Stored entries
———
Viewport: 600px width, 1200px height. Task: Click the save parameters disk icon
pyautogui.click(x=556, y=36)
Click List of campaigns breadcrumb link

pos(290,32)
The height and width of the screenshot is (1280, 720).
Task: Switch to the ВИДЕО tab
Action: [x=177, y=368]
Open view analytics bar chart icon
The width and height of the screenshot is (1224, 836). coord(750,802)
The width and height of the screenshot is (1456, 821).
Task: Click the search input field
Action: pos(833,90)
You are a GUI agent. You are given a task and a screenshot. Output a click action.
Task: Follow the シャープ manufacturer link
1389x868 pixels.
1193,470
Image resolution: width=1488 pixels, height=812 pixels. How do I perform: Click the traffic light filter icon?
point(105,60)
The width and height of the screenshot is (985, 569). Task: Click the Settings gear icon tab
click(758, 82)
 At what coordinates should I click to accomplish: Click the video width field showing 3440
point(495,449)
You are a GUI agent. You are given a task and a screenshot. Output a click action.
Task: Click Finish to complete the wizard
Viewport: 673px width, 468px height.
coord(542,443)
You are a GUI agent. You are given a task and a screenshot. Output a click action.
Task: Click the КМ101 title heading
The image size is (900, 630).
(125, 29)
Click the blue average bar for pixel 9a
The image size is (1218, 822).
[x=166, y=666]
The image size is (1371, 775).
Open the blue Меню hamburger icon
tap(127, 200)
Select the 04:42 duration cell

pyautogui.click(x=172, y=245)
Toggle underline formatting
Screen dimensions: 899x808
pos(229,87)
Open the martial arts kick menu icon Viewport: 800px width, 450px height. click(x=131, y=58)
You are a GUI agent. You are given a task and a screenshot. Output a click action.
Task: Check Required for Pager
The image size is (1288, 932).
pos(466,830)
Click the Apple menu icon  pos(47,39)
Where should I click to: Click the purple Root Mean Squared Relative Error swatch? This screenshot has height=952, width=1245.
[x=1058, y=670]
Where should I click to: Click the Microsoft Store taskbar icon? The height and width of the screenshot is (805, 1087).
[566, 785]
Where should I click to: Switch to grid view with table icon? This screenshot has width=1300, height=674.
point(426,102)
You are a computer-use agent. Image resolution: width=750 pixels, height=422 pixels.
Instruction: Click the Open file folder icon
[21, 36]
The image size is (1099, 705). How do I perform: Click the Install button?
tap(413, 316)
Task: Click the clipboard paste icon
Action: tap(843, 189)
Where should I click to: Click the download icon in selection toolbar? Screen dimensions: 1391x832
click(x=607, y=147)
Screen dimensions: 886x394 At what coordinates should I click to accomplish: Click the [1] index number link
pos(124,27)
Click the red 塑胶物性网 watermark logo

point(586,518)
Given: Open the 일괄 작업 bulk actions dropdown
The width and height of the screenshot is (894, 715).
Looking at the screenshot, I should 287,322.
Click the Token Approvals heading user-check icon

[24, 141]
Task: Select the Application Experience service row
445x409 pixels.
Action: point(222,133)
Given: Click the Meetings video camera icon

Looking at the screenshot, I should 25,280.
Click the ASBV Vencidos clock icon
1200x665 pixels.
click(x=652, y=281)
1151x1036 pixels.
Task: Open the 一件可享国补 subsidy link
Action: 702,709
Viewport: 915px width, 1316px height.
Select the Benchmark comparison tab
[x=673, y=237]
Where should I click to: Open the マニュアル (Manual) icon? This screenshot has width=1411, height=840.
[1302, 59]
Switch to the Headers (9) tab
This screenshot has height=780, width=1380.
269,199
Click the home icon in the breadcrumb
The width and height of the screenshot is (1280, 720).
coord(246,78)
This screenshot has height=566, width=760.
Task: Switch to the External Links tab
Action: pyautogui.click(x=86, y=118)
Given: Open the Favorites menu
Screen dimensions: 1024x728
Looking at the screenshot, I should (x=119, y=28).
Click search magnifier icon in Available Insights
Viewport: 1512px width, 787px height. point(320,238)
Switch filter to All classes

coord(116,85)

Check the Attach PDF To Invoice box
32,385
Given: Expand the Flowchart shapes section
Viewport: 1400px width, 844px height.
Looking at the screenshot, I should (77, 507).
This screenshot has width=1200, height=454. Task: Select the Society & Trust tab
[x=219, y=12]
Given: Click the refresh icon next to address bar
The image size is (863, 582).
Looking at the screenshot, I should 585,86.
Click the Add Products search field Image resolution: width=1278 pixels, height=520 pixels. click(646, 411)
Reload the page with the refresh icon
———
Copy out all of the lines above word for word, without changing anything.

Exercise output:
Viewport: 600px width, 1200px height. Task: Click the save parameters disk icon
pyautogui.click(x=556, y=36)
Click List of campaigns breadcrumb link

pos(290,32)
The height and width of the screenshot is (1280, 720).
Task: Switch to the ВИДЕО tab
Action: [x=177, y=368]
Open view analytics bar chart icon
The width and height of the screenshot is (1224, 836). coord(750,802)
The width and height of the screenshot is (1456, 821).
Task: Click the search input field
Action: pos(833,90)
You are a GUI agent. You are given a task and a screenshot. Output a click action.
Task: Follow the シャープ manufacturer link
1389x868 pixels.
1193,470
Image resolution: width=1488 pixels, height=812 pixels. How do I perform: Click the traffic light filter icon?
point(105,60)
The width and height of the screenshot is (985, 569). Task: Click the Settings gear icon tab
click(758, 82)
 At what coordinates should I click to accomplish: Click the video width field showing 3440
point(495,449)
You are a GUI agent. You are given a task and a screenshot. Output a click action.
Task: Click Finish to complete the wizard
Viewport: 673px width, 468px height.
coord(542,443)
You are a GUI agent. You are given a task and a screenshot. Output a click action.
Task: Click the КМ101 title heading
The image size is (900, 630).
(125, 29)
Click the blue average bar for pixel 9a
The image size is (1218, 822).
[x=166, y=666]
The image size is (1371, 775).
Open the blue Меню hamburger icon
tap(127, 200)
Select the 04:42 duration cell

pyautogui.click(x=172, y=245)
Toggle underline formatting
Screen dimensions: 899x808
pos(229,87)
Open the martial arts kick menu icon Viewport: 800px width, 450px height. click(x=131, y=58)
You are a GUI agent. You are given a task and a screenshot. Output a click action.
Task: Check Required for Pager
The image size is (1288, 932).
pos(466,830)
Click the Apple menu icon  pos(47,39)
Where should I click to: Click the purple Root Mean Squared Relative Error swatch? This screenshot has height=952, width=1245.
[x=1058, y=670]
Where should I click to: Click the Microsoft Store taskbar icon? The height and width of the screenshot is (805, 1087).
[566, 785]
Where should I click to: Switch to grid view with table icon? This screenshot has width=1300, height=674.
point(426,102)
You are a computer-use agent. Image resolution: width=750 pixels, height=422 pixels.
Instruction: Click the Open file folder icon
[21, 36]
The image size is (1099, 705). How do I perform: Click the Install button?
tap(413, 316)
Task: Click the clipboard paste icon
Action: tap(843, 189)
Where should I click to: Click the download icon in selection toolbar? Screen dimensions: 1391x832
click(x=607, y=147)
Screen dimensions: 886x394 At what coordinates should I click to accomplish: Click the [1] index number link
pos(124,27)
Click the red 塑胶物性网 watermark logo

point(586,518)
Given: Open the 일괄 작업 bulk actions dropdown
The width and height of the screenshot is (894, 715).
Looking at the screenshot, I should 287,322.
Click the Token Approvals heading user-check icon

[24, 141]
Task: Select the Application Experience service row
445x409 pixels.
Action: point(222,133)
Given: Click the Meetings video camera icon

Looking at the screenshot, I should 25,280.
Click the ASBV Vencidos clock icon
1200x665 pixels.
click(x=652, y=281)
1151x1036 pixels.
Task: Open the 一件可享国补 subsidy link
Action: 702,709
Viewport: 915px width, 1316px height.
Select the Benchmark comparison tab
[x=673, y=237]
Where should I click to: Open the マニュアル (Manual) icon? This screenshot has width=1411, height=840.
[1302, 59]
Switch to the Headers (9) tab
This screenshot has height=780, width=1380.
269,199
Click the home icon in the breadcrumb
The width and height of the screenshot is (1280, 720).
coord(246,78)
This screenshot has height=566, width=760.
Task: Switch to the External Links tab
Action: pyautogui.click(x=86, y=118)
Given: Open the Favorites menu
Screen dimensions: 1024x728
Looking at the screenshot, I should (x=119, y=28).
Click search magnifier icon in Available Insights
Viewport: 1512px width, 787px height. point(320,238)
Switch filter to All classes

coord(116,85)

Check the Attach PDF To Invoice box
32,385
Given: Expand the Flowchart shapes section
Viewport: 1400px width, 844px height.
Looking at the screenshot, I should (77, 507).
This screenshot has width=1200, height=454. Task: Select the Society & Trust tab
[x=219, y=12]
Given: Click the refresh icon next to address bar
The image size is (863, 582).
Looking at the screenshot, I should 585,86.
Click the Add Products search field Image resolution: width=1278 pixels, height=520 pixels. click(646, 411)
Reload the page with the refresh icon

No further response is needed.